Although our coarse-grained network framework provides a robust topological roadmap of structural stability, several methodological limitations must be explicitly addressed. First, our baseline dataset was strictly restricted to high-resolution X-ray crystallography structures, entirely excluding alternative experimental approaches such as cryogenic electron microscopy (cryo-EM) or nuclear magnetic resonance (NMR) spectroscopy. While this constraint ensures maximum coordinate precision for the strict open interval of 3.0 to 5.0 Å, it may introduce resolution-specific biases into the baseline distributions. Second, our analysis evaluated exclusively the first subunit of each multi-chain protein. Although this standardization successfully isolates single-chain configurations and eliminates oligomeric assembly artifacts, it inherently omits the topological contribution of quaternary interfaces and inter-subunit stabilization anchors. Third, the selected multi-protein benchmark exhibits a pronounced structural bias toward the hydrolase enzyme family, which is overrepresented in the Protein Data Bank (PDB). Consequently, the contact frequencies and class-specific Z-score calibrations must be generalized with caution when applied to non-enzymatic folds or highly flexible transport proteins. Finally, our residue interaction networks are derived from static PDB coordinates, capturing a single spatial snapshot of the native state. This static abstraction cannot explicitly account for structural dynamics, conformational plasticity, or thermal fluctuations. Future iterations of this model will expand the baseline repository to include cryo-EM ensembles and molecular dynamics trajectories to reconcile these topological constraints with protein motion.

5. Conclusions

In this study, we have moved beyond traditional secondary structure analysis to define the mathematical grammar of the tertiary protein architecture of the hydrolase superfamily. By implementing a strict ∣i − j∣ ≥ 6 filter between only-C_α, we isolate the residues that are far apart in sequence but close in 3D space (3–5 Å). We identify the non-local interactions that dictate global stability and determinism, rather than local folding rules. By applying multi-stage PC analysis, our results demonstrate dual-layered stability logic.

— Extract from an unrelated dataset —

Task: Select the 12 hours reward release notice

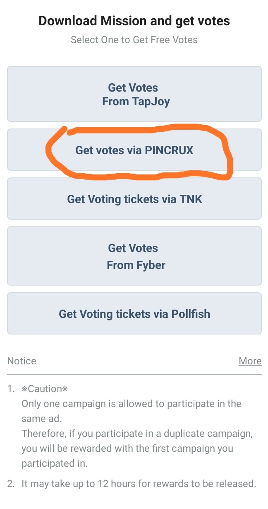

At the macro-level, the high PCCs of contact vectors, ranging from 0.99 to 0.92, reveal the UG of high-frequency structural anchors among the four structural classes. However, at the micro-level, using double-stage PCCs of RRCFM and NRRCFM, in Stage 1 the intra-class PCC of contact matrices achieve around 80% of contact, ranging from very strong to strong correlation between upper and lower diagonals, uncovering also the UG of high-frequency structural anchors. In Stage 2, the inter-class PCCs of RRCFM and NRRCFM contact matrices achieve around 50% of contact, ranging from very strong to strong correlation between upper and lower diagonals, discovering UGS and around 50% UDP with positive and negative correlations. Therefore, we uncover a spectrum of stability in both stages, related to different percentages of correlation in Stages 1 and 2. We consider these stages to have a fractal nature in terms of stability within the hydrolase superfamily.

This suggests that, while the global scaffold is conserved, the fine-tuned directional symmetry provides the architectural specificity necessary to distinguish between enzymatic folds. For the field of drug discovery, these findings provide a quantitative framework to identify stability hubs, defined as regions of high determinism that offer the most reliable targets for ligand binding, while utilizing conserved fingerprints to ensure class-specific drug selectivity and offer a precise mechanism for reducing off-target risks in drug design.